Cherry Chipotle BBQ Sauce

Whoever tried to share the competition field with me, knows it very well: I love the match between the aroma of black cherry and the barbecue sauce. I find that they marry in wonder. This is one of the many versions I have experienced over the years, in which I also included the vivid aroma of Chipotle Chili, another promised groom both of cherry flavor and barbecue sauce.
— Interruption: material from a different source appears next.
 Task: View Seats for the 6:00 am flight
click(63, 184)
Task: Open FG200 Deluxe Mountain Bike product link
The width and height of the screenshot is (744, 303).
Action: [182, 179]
To achieve this, just bring all the ingredients to boiling and then homogenize them with a mixer, lower the flame to minimum and let it simmer until it reaches the desired density level, for example 30 minutes, that is, until the sauce does she coat the back of a spoon of a red and brilliant layer. 

Cherry BBQSauce
Credits: cookingwithcurls.com

Ingredients:
1 Cup Heinz Ketchup
3/4 Cup Brown Sugar
1/2 Cup Water
3 Tbsp Black Cherry Syrup
1 Chipotle in Adobo
1/2 Tbsp Mustard
1/2 Tbsp Worcestershire Sauce
1/2 tsp Chily Pepper
1/2 tsp Salt and 1 tsp Black Pepper
1 tsp Garlic Powder
1 tsp Onion Powder
1 tsp Cinnamon Powder
1 tsp Nutmeg

Get yourself into the world of sauces and try these recipes or create by yourself. It is a gastronomic experience that deserves better attention than we are accustomed to giving it to Italy. Do you know yet what the sauce you would like to make as first?